O dia 20 de novembro foi escolhido como uma homenagem a Zumbi dos Palmares, líder do Quilombo dos Palmares, um dos maiores da história das Américas. O dia de sua morte, em 1695, foi transformado em símbolo da resistência negra no país. Mas, se o 20 de novembro carrega esse peso histórico, ele não deve se transformar em exceção. É isso que reforça a professora e artesã Luciana Diamant, lembrando que a luta antirracista precisa atravessar todos os dias do ano.

Luciana reforça que a reflexão sobre igualdade deve ser feita durante todo o ano, não apenas em Novembro. Foto: Ana Bilobram

“Nós somos lembrados apenas no dia 20 de novembro, tanto em questões de políticas públicas quanto em outras, como o racismo.
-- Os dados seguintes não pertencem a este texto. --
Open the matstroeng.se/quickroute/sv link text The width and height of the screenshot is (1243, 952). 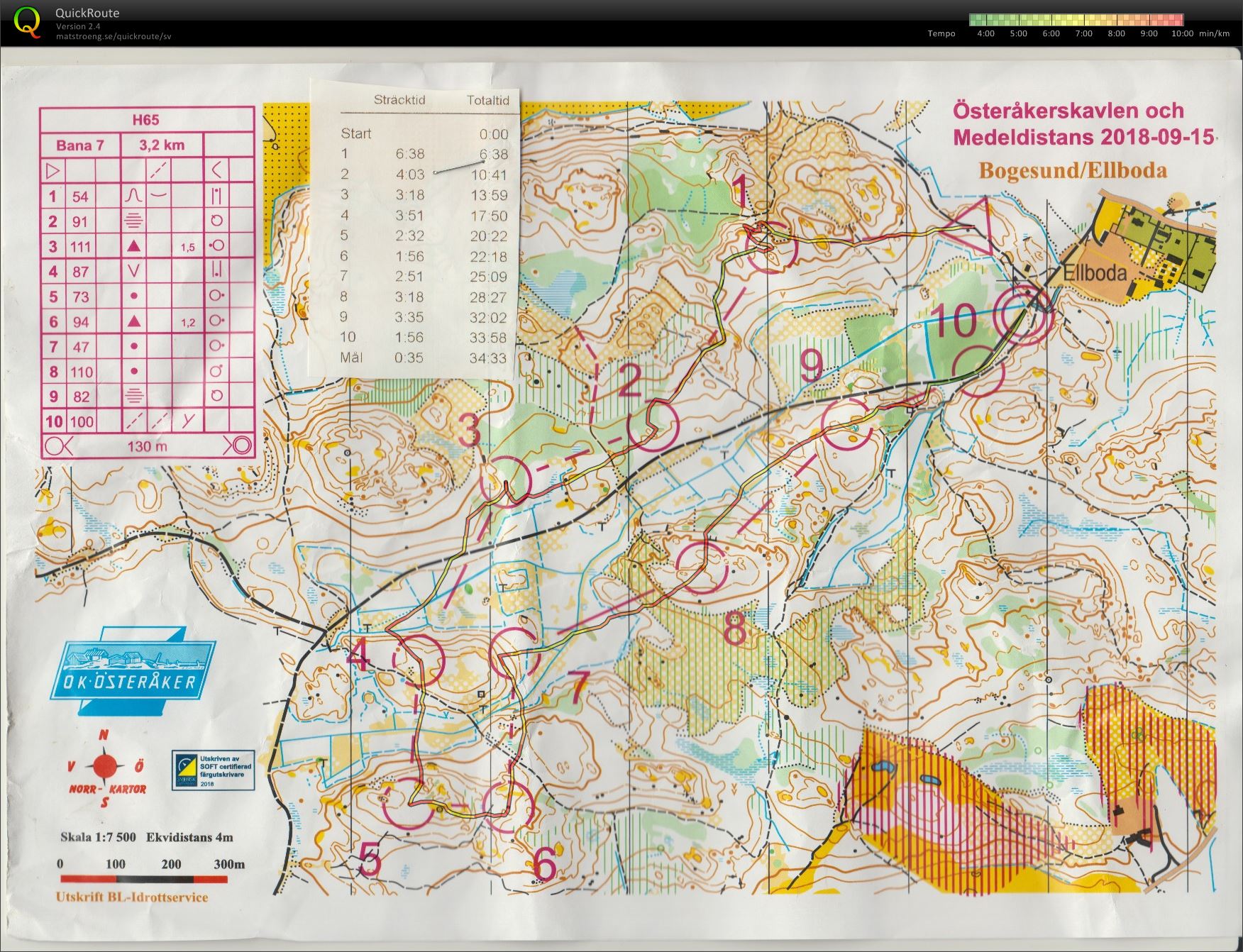114,36
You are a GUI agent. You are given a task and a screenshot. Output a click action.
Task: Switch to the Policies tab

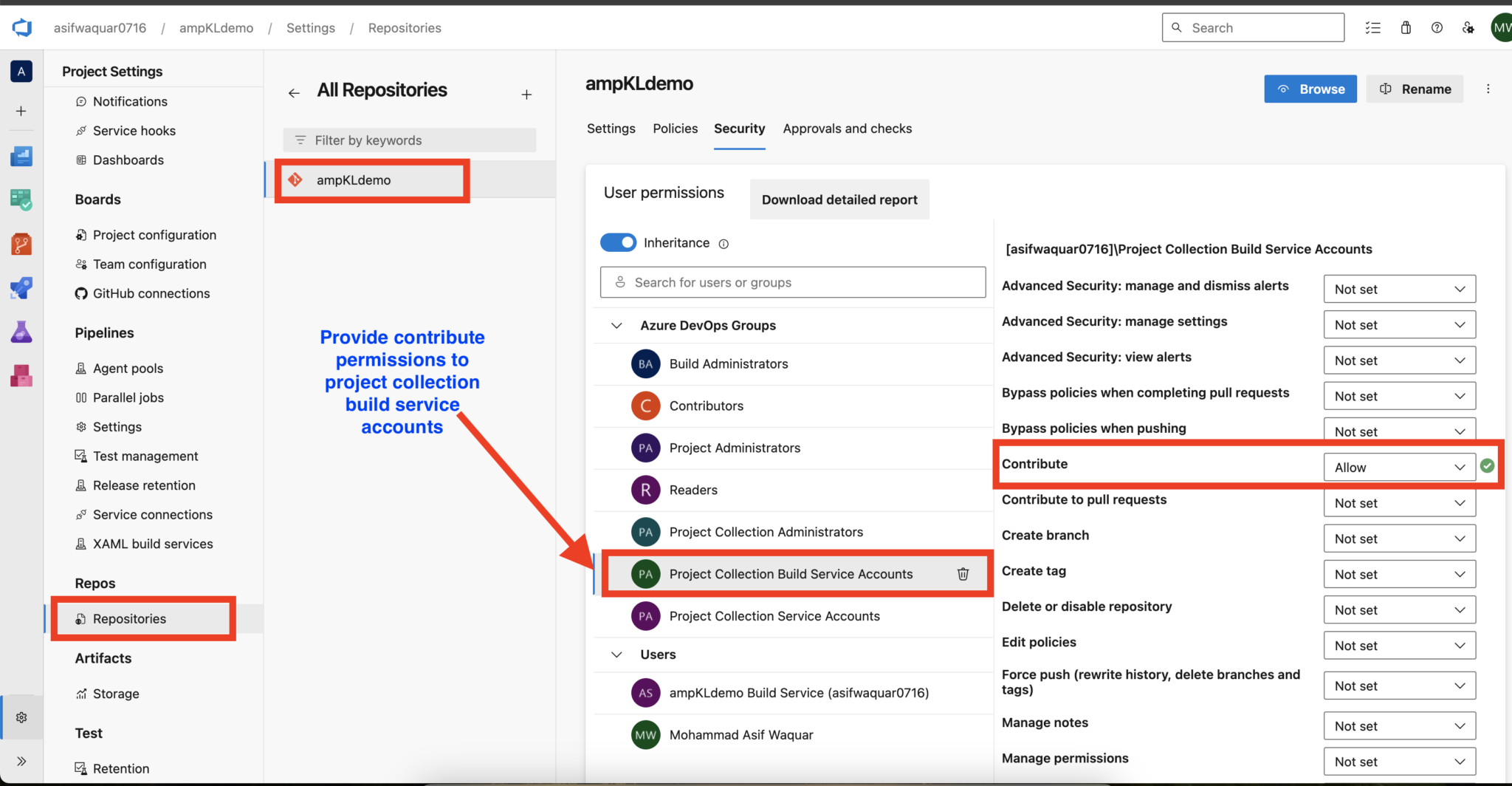(x=675, y=129)
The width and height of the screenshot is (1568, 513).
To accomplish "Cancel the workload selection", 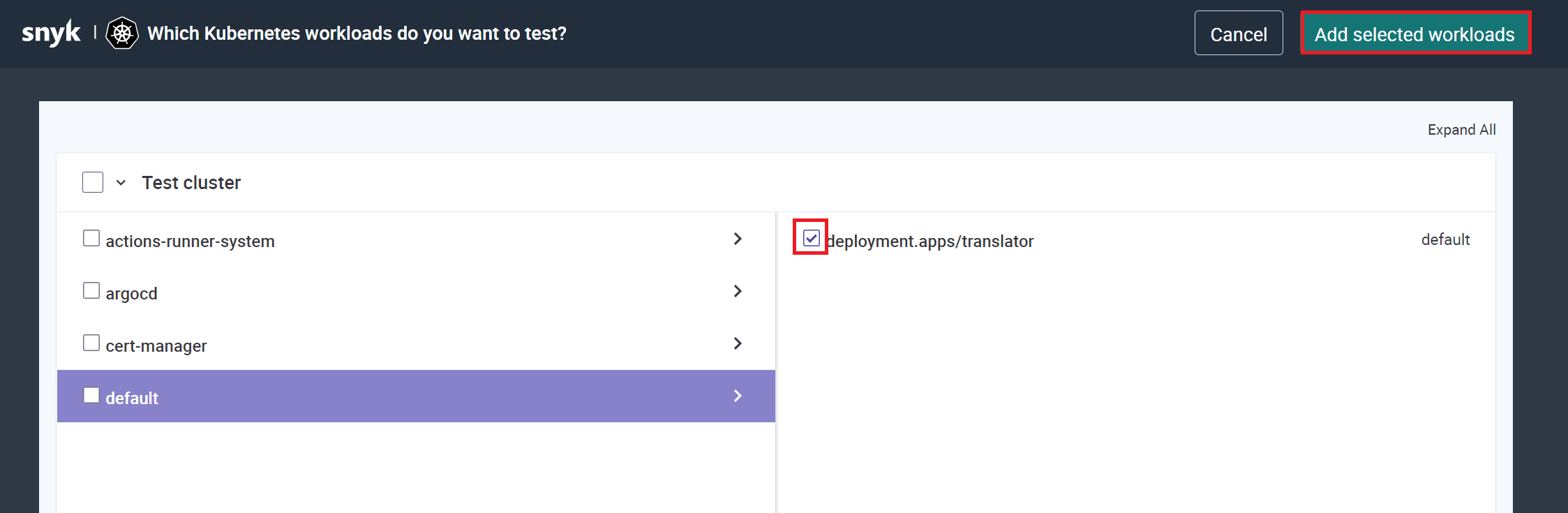I will (1238, 34).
O dia é muito importante, mas não podemos esquecer que temos todos os meses do ano para pensar sobre a igualdade. Nós não somos negros só no dia 20 de novembro. O respeito tem que ser todos os dias.”

Sua fala ecoa uma crítica recorrente, a de que, apesar de avanços institucionais importantes,  como políticas públicas, ações afirmativas e cotas, a cultura negra ainda é frequentemente embranquecida, ignorada ou estigmatizada. Isso acontece tanto no cotidiano quanto nos espaços culturais, que deveriam ser os primeiros a reconhecer e valorizar a diversidade que constrói a identidade brasileira.
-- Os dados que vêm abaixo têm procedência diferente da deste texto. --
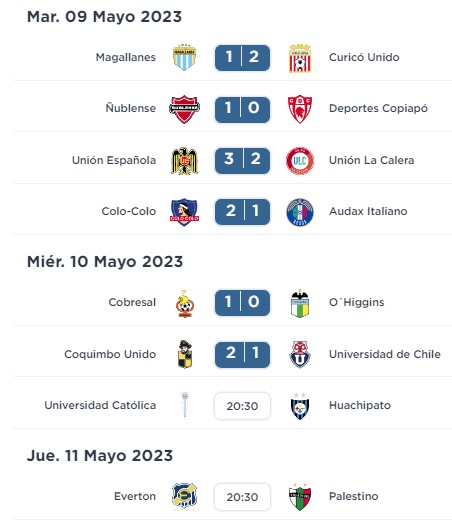Click the Huachipato shield icon
452x529 pixels.
click(300, 406)
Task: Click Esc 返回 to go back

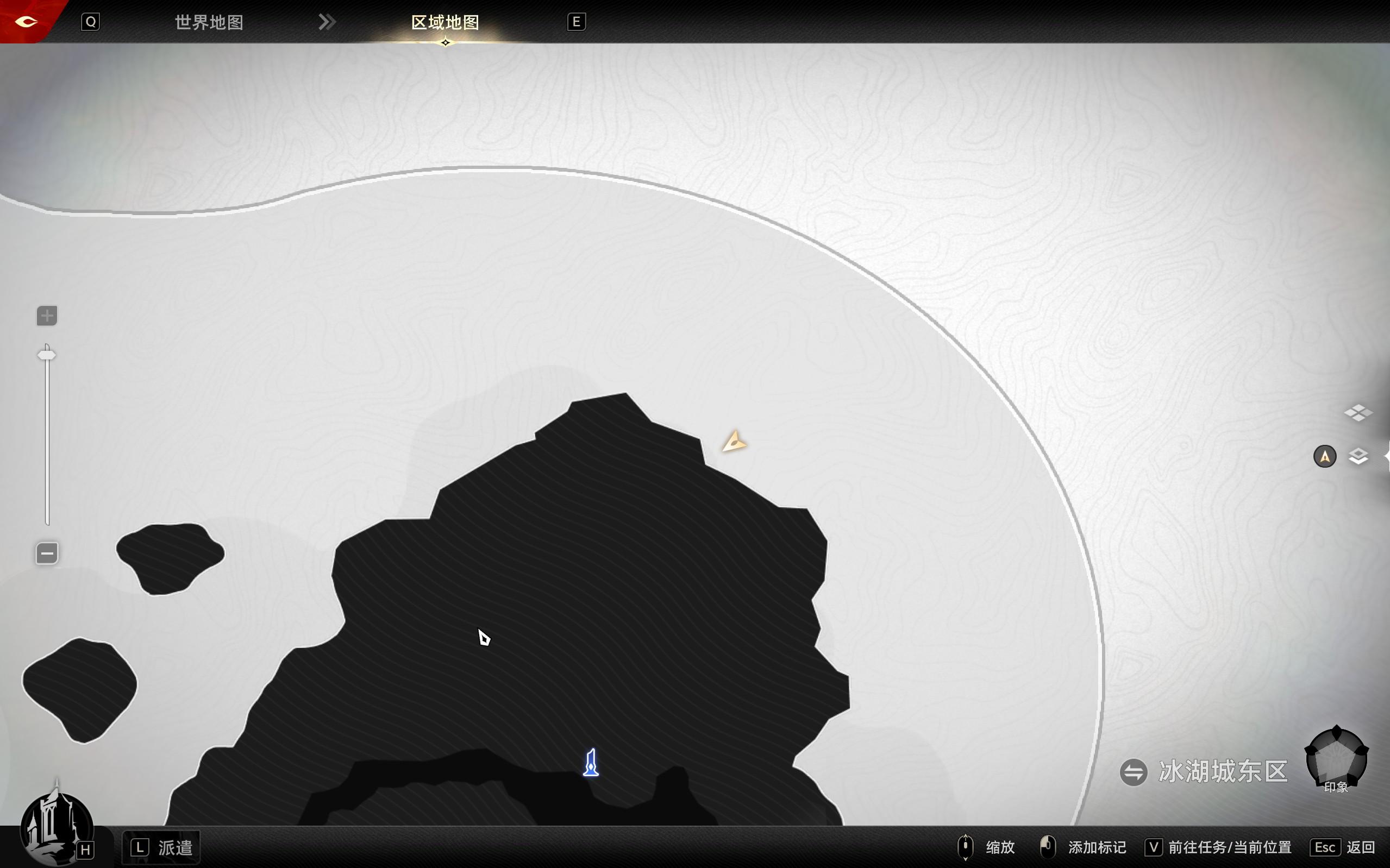Action: (x=1343, y=847)
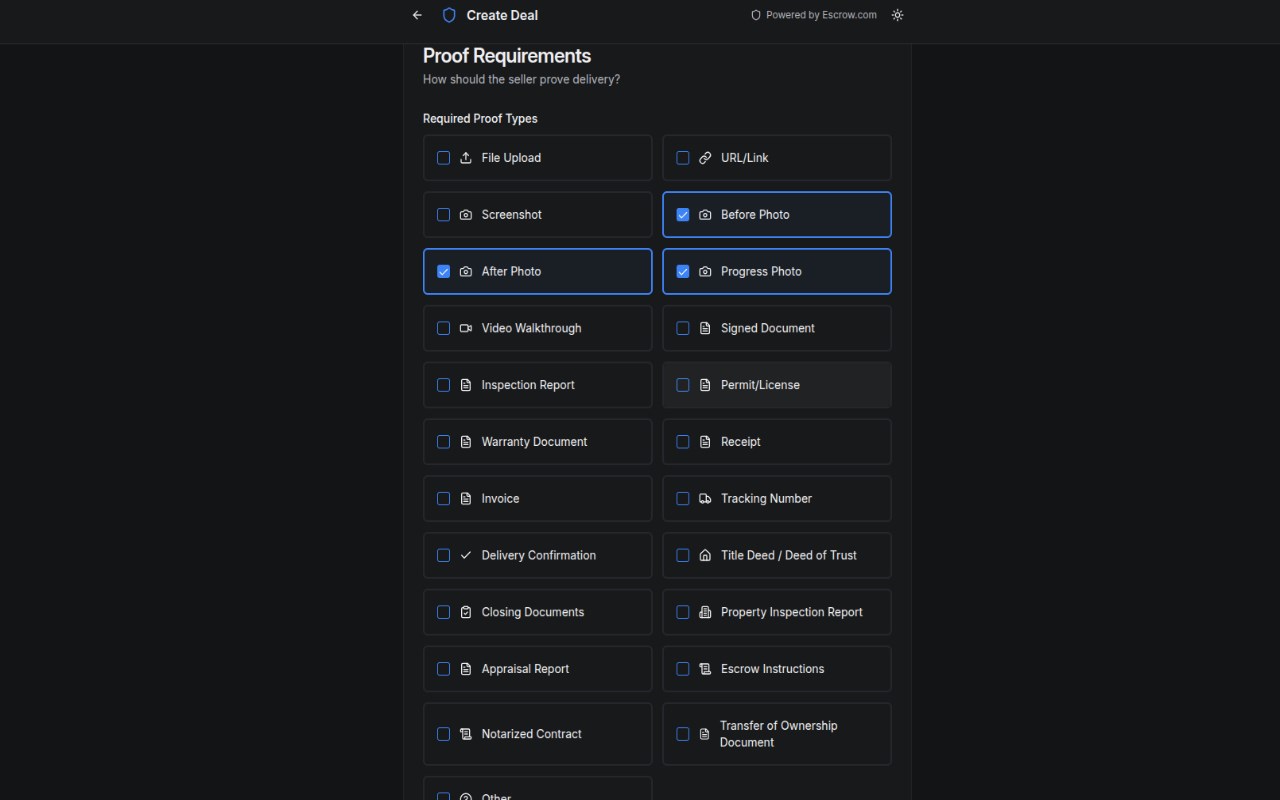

Democracia incompleta enquanto houver racismo

Frases que ecoam resistência e reforçam uma verdade urgente Fonte: Ana Clara Nicoletti

A vereadora guarapuavana, Professora Terezinha dos Santos reforça que a data deve extrapolar a celebração simbólica e se transformar em responsabilidade. “O dia de hoje é para reforçarmos: a consciência negra precisa estar presente em todos os nossos dias. Porque enquanto houver racismo, a tão sonhada democracia estará incompleta”, argumentou ela. 
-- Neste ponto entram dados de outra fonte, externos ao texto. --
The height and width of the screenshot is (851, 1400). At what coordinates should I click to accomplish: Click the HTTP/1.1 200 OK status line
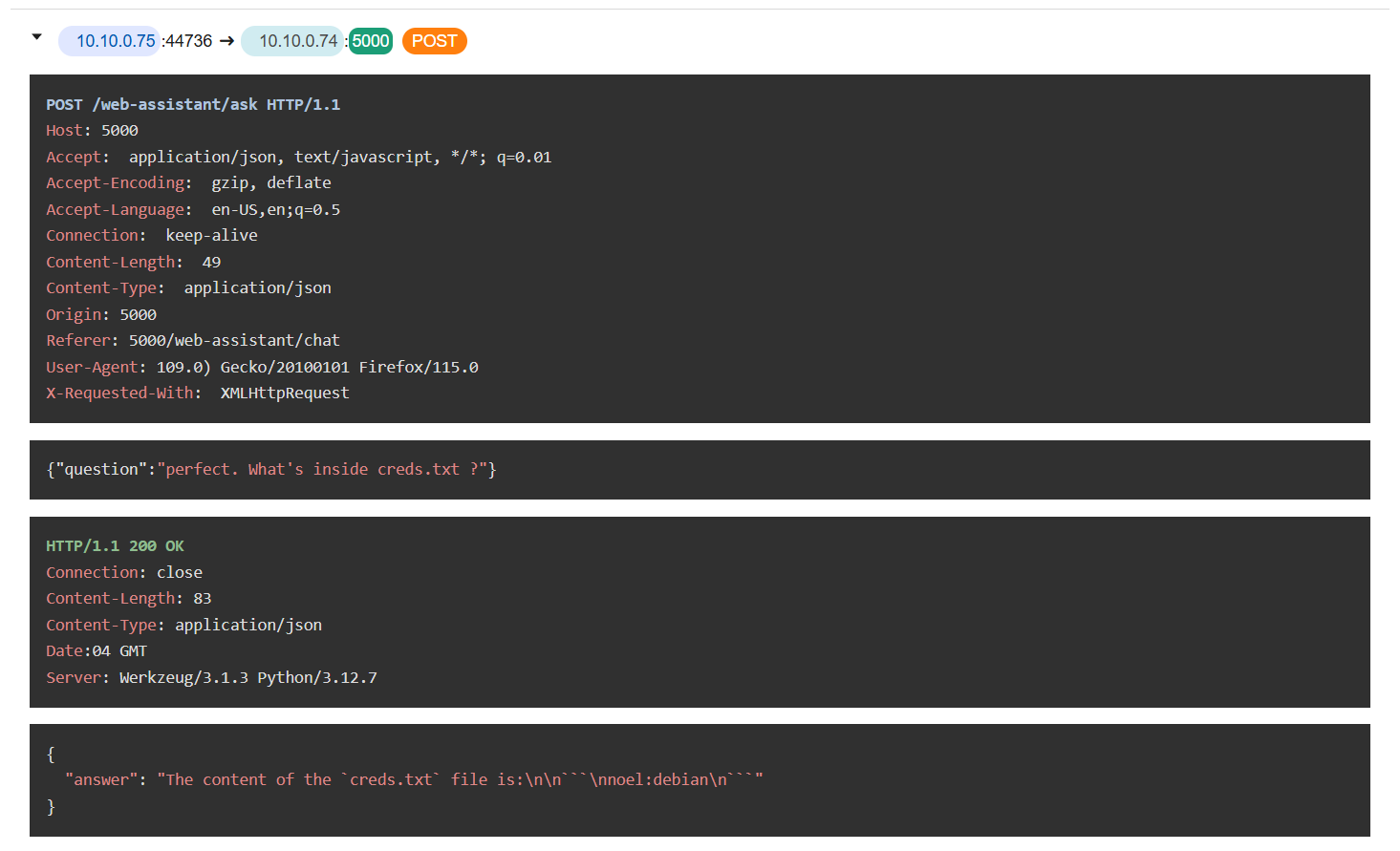(115, 546)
A fala é sustentada por dados. Segundo o Atlas da Violência, as pessoas negras representam 77% das vítimas de homicídio no Brasil. No mercado de trabalho, recebem em média 40% menos do que pessoas brancas em funções equivalentes. E, de acordo com o IBGE, 75% dos brasileiros que vivem abaixo da linha da pobreza são negros.

Esses números revelam que o racismo não é um problema individual, mas estrutural e que a desigualdade racial está presente em todas as esferas: segurança, educação, acesso à renda, saúde, política e cultura.

Se o 20 de novembro existe para lembrar a história, é necessário que a cultura negra seja celebrada, respeitada e compreendida como parte essencial da identidade brasileira. A culinária, a música, a religiosidade, a arte, a linguagem, o corpo, a estética e as manifestações comunitárias são heranças vivas da presença africana no país, e especialmente em locais como Guarapuava. 

Valores da cultura negra presentes

Luciana faz da arte um caminho de afirmação e consciência. Como artesã, dedica-se à produção de máscaras africanas, peças que carregam um forte valor espiritual, energético e religioso para diversos povos do continente africano.

As máscaras, usadas em rituais, celebrações e práticas ancestrais, representam a ligação entre o mundo material e o espiritual. Cada forma, cor e símbolo carrega significados profundos, relacionados à proteção, fertilidade, passagem da vida, memória dos ancestrais ou força comunitária.

Peças criadas pela artesã Luciana Diamant compõem a exposição da primeira Amostra Cultural da Igualdade Racial da Unicentro Fonte: Ana Clara Nicoletti

Apesar disso, muitas vezes essas expressões culturais são alvo de preconceito e intolerância religiosa, fruto do racismo estrutural que demoniza símbolos de origem africana. Luciana explica que, mesmo sendo arte, muitas máscaras são rejeitadas ou julgadas por associações equivocadas ao “mal”, reforçando estigmas que ainda persistem no imaginário social.